Action item: Check every line below for the string "computer". Copy the ones that have it.
┄┄┄┄┄┄
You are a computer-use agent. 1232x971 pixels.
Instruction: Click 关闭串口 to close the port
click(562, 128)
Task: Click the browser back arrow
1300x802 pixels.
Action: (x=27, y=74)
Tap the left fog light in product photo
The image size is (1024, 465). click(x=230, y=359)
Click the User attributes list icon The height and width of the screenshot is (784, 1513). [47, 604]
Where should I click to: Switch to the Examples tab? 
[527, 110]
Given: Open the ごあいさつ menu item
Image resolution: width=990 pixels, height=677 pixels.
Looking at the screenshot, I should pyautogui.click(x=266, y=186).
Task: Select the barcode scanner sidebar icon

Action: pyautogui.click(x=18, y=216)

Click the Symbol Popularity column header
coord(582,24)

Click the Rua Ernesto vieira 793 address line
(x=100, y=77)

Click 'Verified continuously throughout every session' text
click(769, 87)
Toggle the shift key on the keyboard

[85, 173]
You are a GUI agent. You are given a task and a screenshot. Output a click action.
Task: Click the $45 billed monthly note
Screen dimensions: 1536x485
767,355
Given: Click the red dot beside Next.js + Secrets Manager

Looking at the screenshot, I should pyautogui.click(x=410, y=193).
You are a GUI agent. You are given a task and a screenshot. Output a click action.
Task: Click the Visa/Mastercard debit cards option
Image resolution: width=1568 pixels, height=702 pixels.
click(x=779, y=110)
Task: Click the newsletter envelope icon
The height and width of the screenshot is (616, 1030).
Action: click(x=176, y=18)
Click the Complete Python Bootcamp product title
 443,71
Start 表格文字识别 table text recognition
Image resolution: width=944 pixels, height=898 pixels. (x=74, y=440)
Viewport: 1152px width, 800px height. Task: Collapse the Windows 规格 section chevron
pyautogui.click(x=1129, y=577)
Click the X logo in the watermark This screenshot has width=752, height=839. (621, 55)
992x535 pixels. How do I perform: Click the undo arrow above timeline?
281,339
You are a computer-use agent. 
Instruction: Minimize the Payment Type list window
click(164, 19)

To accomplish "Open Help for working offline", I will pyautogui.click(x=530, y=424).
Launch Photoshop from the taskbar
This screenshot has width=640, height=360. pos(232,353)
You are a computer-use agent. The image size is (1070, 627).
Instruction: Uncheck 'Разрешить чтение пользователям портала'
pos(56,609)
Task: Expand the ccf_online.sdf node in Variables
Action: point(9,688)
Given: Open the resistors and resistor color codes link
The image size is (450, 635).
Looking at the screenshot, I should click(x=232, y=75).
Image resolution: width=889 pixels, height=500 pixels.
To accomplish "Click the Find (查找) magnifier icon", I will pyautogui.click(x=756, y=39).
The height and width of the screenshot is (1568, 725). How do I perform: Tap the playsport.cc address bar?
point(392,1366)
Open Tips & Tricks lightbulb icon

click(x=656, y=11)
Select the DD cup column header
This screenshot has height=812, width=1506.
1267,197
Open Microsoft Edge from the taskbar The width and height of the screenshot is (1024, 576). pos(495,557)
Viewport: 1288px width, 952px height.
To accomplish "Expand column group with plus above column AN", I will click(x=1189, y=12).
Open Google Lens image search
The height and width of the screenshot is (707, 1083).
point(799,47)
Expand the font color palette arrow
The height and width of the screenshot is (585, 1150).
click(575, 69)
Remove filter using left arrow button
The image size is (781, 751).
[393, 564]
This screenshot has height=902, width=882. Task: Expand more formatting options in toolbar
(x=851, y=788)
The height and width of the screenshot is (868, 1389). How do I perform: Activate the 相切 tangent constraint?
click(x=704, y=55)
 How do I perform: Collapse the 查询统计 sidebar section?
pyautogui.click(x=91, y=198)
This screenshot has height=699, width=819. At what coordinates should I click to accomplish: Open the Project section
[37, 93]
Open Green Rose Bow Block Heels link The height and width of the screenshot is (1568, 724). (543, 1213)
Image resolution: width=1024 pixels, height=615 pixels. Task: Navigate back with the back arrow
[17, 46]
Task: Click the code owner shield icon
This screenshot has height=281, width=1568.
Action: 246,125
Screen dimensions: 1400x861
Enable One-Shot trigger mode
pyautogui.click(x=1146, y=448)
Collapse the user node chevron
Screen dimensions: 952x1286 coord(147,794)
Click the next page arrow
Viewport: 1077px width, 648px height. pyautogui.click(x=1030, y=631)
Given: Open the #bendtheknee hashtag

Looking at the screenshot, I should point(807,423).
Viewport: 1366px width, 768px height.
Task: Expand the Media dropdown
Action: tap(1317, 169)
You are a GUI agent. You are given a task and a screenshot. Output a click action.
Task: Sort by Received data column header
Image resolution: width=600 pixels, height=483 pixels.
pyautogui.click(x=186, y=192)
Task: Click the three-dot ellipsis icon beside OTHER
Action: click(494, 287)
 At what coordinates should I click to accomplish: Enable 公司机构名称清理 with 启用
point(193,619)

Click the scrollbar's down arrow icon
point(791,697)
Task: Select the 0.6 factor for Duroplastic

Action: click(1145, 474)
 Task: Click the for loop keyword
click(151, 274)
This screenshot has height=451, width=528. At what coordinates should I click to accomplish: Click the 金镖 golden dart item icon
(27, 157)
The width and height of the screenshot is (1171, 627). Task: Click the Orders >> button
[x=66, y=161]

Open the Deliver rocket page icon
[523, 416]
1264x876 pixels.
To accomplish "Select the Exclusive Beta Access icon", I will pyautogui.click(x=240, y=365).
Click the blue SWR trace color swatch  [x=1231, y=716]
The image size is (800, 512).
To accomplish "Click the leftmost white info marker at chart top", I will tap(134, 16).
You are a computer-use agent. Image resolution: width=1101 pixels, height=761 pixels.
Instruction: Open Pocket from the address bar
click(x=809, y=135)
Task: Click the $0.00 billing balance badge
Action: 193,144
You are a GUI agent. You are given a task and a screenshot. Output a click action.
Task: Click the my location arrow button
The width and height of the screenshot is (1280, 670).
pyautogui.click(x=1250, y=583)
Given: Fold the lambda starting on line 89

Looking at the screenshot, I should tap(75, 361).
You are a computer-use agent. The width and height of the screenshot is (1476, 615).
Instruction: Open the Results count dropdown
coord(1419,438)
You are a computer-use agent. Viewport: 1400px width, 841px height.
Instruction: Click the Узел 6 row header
┄┄┄┄┄┄
Answer to the problem:
You are a computer-use agent. 1232x971 pixels.
You are a computer-use agent. 
You are a computer-use agent. The image size is (1070, 627).
You are a computer-use agent. Image resolution: width=1101 pixels, height=761 pixels.
You are a computer-use agent. The width and height of the screenshot is (1476, 615).
You are a computer-use agent. Viewport: 1400px width, 841px height.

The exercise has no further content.